Symptoms of Adhesions

Most patients with adhesions show little to no symptoms. However, severe adhesions result in pain and impairment of functions by trapping the nerves or constraining tissues. The following symptoms are usually shown:

  • Pain in the epigastric region or beneath the liver when deep breathing occurs
  • Pain from intestines or obstructive pain that arises on performing exercises or on stretching
  • Pain during intercourse due to vaginal or uterine adhesions
  • Chronic pelvic pain
  • Partial or complete loss of organ function in extreme cases
  • Ovulatory dysfunction when adhesions involve the ovaries
  • Reduced fertility
  • Reduced fertility

Diagnosis of Adhesions

Diagnosis of adhesions is based on clinical presentation and imaging examinations. Standard X-rays might show small obstructions, but other tests would be required if pain is the main symptom with no apparent obstruction. Diagnostic tests include:

  • Endoscopic tests (e.g., endoscopy, colonoscopy, hysteroscopy, sigmoidoscopy, proctoscopy) for strictures detection
  • Magnetic Resonance Imaging (MRI) for clear visualization
  • Videolaparoscopic surgical exploration for absolute diagnosis when other techniques are non-diagnostic

Prevention of Adhesions

At present, prevention of adhesions is not possible in a definitive manner. Nevertheless, according to some research, the use of adhesion barrier products like SepraFilm and Intercede has been shown to prevent their formation in some clinical contexts.
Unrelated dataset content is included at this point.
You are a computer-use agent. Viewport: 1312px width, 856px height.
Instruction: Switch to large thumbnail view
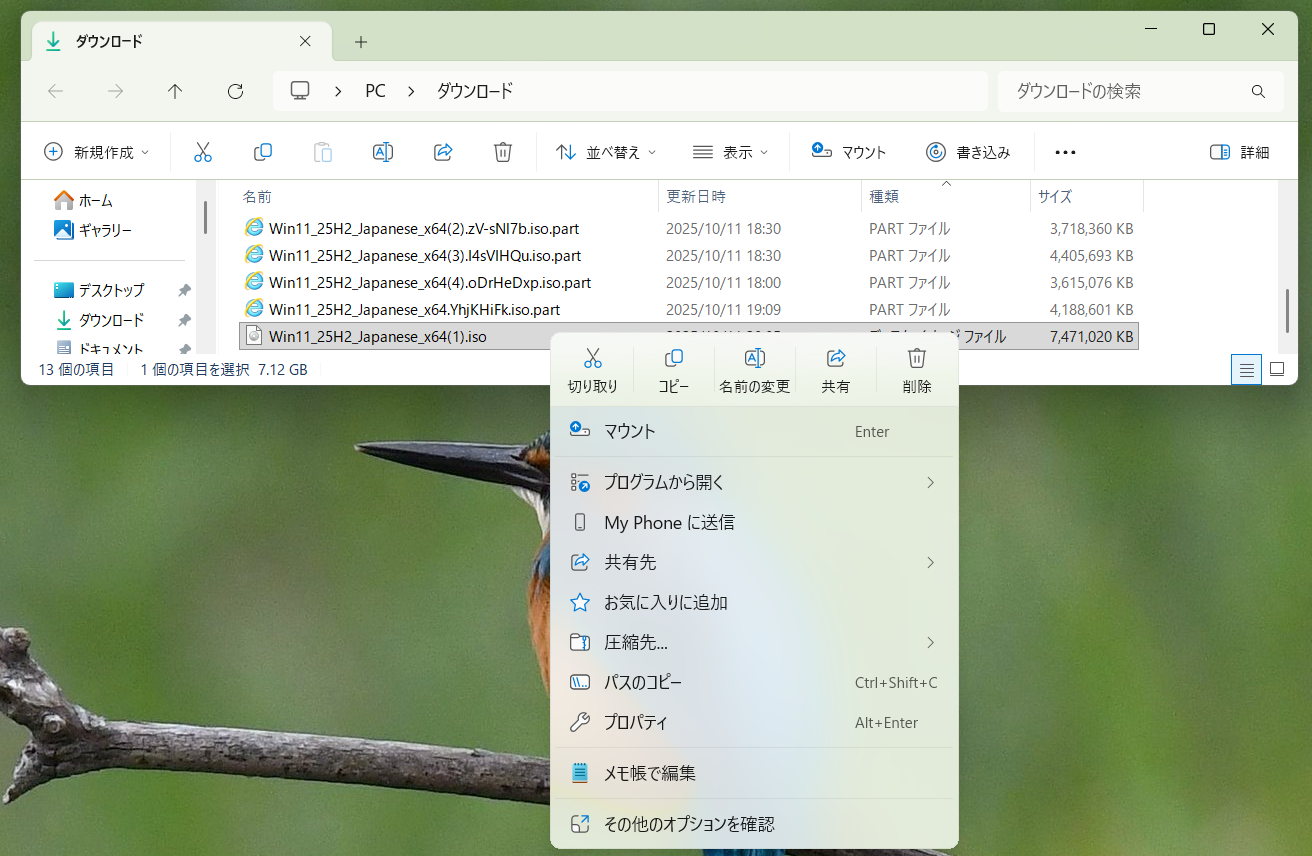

Treatment of Adhesions (Videolaparoscopic Approach)

Adhesions in the abdominal cavity can be successfully treated through videolaparoscopic means. Adhesiolysis, or enterolysis when undertaken close to the intestines, may be performed as an independent procedure or alongside other operations, like ovarian cyst or fibroid resection.

It is generally believed that adhesions are a contraindication to videolaparoscopy. In fact, laparoscopic surgery has several benefits over open surgery (laparotomy), such as:

  • Better visual and magnification of adhesions and impacted organs
  • CO2 gas insufflation, which naturally separates abdominal organs, enabling accurate adhesion identification and removal
  • Lower risk of postoperative adhesion formation due to minimally invasive microsurgical procedures.

Recovery and Candidacy for Adhesiolysis

Recovery from adhesiolysis is generally rapid, with most patients being discharged within 24 hours and returning to normal activities within one to two weeks. Whether a patient is a good candidate for adhesiolysis needs to be assessed on an individual basis, taking into account the severity of symptoms and general health status.